10「おっさん対勇者」②




 大剣を大振りしたナオミの一撃は、レダには速すぎた。


 目で捉えることはできても、体が反応してくれない。


 できることは、これからくる衝撃に備えて防御に徹するだけだ。


 身体中に魔力を流して身を固くする。




 次の瞬間、大剣が腹部を捉えた。


 衝撃がくる。吐いてしまいそうなほどだ。


 不幸中の幸いだったのは、彼女の攻撃が大剣の刃ではなく腹で行われたことだ。


 おかげで胴体が斬り離されてさよならすることはなかった。




(――っあああっ、これっ、やばっ、足がっ、浮く!?)




 大剣の一撃を腹で受け止めたレダの体が宙に浮いた。




「うぉおおおおりゃぁあああああああっ!」




 そのままナオミが剣を薙ぐと、レダの体は大きく吹き飛ばされてしまう。


 空を視界に入れたまま、飛んだレダの体が地面に背中から落ち、二度、三度転がっていく。




「おとうさん!」


「パパっ!」


「レダ!」


「レダ様!」




 少女たちの悲鳴が聞こえる。


 レダは立ち上がって、大丈夫だと手を振って見せた。


 しかし、それはやせ我慢だ。


 今の一撃で、あばらが折れている感覚がある。




「やってくれたな――回復」




 痛みを堪えて、回復魔法を唱えると、痛みが消えた。


 不調はない。


 腕を軽く回して、体の確認をすると、レダは拳を握り構えた。




「っ――! すごいぞ! すごいのだ! 自分で自分の怪我を治せるならずっと戦っていられるのだ!」




 歓喜するナオミに、レダは嫌そうな顔をした。




「バトルジャンキーってやつなのかな?」




 正直、相手にしたくないタイプだった。


 レダだって冒険者だ。


 必要があれば戦うが、喜びを感じたことはなかった。


 戦いに楽しみを見出すタイプのナオミと、無意味な戦いはしたくないレダの相性は最悪だ。




「早く続きなのだ! 私を楽しませてほしいのだ!」




 テンションを上げて大剣を構えるナオミに、レダは舌打ちする。


 彼女を町中から移動させたいと考えていたが難しそうだ。


 ルナたちから遠ざけたいという思いもあるのだが、なにごとだと足を止めている住民たちを巻き込んだら大惨事だ。




 レダの数少ない戦闘手段である魔法を町中で使うわけにはいかないので、それでなくとも格上を相手にしているレダはいっそう不利な条件になっていた。




(きっと、場所を変えたいといっても素直に言うことは聞いてくれないんだろうな)




「こないならこっちからいくのだ!」




 再び突貫してくるナオミの速度は、やはり早い。


 だが、二度目なので慌てることはない。


 レダは落ちついて彼女の大剣を見据える。




(動きは目で追える。
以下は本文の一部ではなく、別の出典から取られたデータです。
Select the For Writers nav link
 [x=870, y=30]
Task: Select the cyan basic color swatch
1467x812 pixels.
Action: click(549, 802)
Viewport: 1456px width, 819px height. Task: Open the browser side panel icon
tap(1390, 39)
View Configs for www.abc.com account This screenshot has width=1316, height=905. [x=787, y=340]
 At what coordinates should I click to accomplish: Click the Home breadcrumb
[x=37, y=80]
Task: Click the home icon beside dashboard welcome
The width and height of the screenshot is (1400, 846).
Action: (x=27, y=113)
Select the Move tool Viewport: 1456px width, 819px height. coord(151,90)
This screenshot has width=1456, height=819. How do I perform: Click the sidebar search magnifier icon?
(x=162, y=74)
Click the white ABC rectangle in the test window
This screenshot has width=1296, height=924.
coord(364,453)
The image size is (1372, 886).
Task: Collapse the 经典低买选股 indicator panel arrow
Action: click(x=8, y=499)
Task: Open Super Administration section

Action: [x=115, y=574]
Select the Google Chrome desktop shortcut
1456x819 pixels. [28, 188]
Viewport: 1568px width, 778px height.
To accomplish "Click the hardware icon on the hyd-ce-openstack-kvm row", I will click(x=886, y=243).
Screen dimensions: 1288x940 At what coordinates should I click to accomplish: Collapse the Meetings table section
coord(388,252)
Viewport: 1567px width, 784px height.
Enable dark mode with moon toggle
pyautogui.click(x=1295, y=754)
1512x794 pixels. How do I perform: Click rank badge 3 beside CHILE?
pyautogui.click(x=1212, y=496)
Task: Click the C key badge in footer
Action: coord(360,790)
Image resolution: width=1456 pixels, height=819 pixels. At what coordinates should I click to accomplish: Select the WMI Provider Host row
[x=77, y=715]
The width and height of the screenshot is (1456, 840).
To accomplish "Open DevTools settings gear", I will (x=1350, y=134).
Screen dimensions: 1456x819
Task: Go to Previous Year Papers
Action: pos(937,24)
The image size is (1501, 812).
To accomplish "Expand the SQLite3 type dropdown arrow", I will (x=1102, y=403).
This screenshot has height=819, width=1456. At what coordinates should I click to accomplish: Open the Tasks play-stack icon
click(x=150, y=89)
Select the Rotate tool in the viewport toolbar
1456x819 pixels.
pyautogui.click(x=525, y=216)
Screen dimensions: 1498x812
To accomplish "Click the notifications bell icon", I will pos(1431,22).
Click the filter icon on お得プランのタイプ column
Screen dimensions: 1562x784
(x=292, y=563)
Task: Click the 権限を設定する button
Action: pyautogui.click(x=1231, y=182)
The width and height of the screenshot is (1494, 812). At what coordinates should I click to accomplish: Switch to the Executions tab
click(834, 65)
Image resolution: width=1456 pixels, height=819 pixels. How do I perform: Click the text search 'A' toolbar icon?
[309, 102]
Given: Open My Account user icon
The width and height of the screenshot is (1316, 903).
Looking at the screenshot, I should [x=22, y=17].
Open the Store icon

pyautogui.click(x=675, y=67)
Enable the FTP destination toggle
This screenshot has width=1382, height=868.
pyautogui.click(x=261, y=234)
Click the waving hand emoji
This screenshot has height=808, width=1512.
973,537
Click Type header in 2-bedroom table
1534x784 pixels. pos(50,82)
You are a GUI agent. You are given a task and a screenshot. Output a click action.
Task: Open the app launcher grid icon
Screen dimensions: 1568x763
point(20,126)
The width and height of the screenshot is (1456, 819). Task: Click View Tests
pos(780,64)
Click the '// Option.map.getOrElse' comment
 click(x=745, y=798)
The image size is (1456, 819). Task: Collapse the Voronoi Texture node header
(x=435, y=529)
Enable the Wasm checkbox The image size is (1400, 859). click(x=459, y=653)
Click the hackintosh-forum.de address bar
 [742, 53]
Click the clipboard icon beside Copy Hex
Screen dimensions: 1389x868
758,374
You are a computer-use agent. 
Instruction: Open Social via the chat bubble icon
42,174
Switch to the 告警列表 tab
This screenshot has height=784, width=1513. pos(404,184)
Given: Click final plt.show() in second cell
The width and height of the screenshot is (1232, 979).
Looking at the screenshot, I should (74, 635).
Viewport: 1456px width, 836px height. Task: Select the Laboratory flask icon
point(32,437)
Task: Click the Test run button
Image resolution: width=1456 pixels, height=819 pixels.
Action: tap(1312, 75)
なら、避けられる!)




 大振り攻撃は、再び目で追うことができた。


 続いて、体を必死で動かし、大剣を掻い潜ることに成功する。




「――っし!」




 そのままの勢いで、ナオミの懐に潜り込んだレダは拳を握りしめ、振り上げる。


 しかし、そのままの体勢で固まってしまった。




(――娘たちと変わらない年頃の女の子を殴れるわけがないだろ!)




 心の中で絶叫している間に、レダは再び剣を振るったナオミにとって殴り飛ばされてしまった。




「おとうさん!?」


「パパっ、どうして!?」




 地面を滑るように転がっていったレダに、娘たちから悲鳴があがる。


 彼女たちもまさかレダが拳を止めるとは思っていなかったようだ。


 そして、それはナオミも同じだった。


 彼女は膨れっ面となり、不満を隠そうとせず、大剣の切っ先をレダに向ける。




「どうして手を止めたのだ!」


「……いや、女の子は殴れないなーって」




 仰向けに倒れたまま、ひらひら手を振ってみせる。


 降参するわけにはいかないが、だからといって戦えるわけではない。




(さて、どうしようかな……うん、本当にどうしよう)




 このままではこちらがジリ貧だ。


 いずれは体力が尽きて終わりだろう。




「むむむっ、それは私のことを馬鹿にしているのか!? 私は強いんだぞ! 勇者なんだぞ!」




 地団駄を踏むナオミが強いことはレダにもわかっている。


 彼女は明らかに手加減していた。


 まず、大剣の刃をレダに当てないように気を使っていた。


 おかげで彼女の攻撃を受けても打撲で済んでいる。


 いくら回復魔法が使えるとはいえ、両断された肉体をつなげる自信はないので、実にありがたかった。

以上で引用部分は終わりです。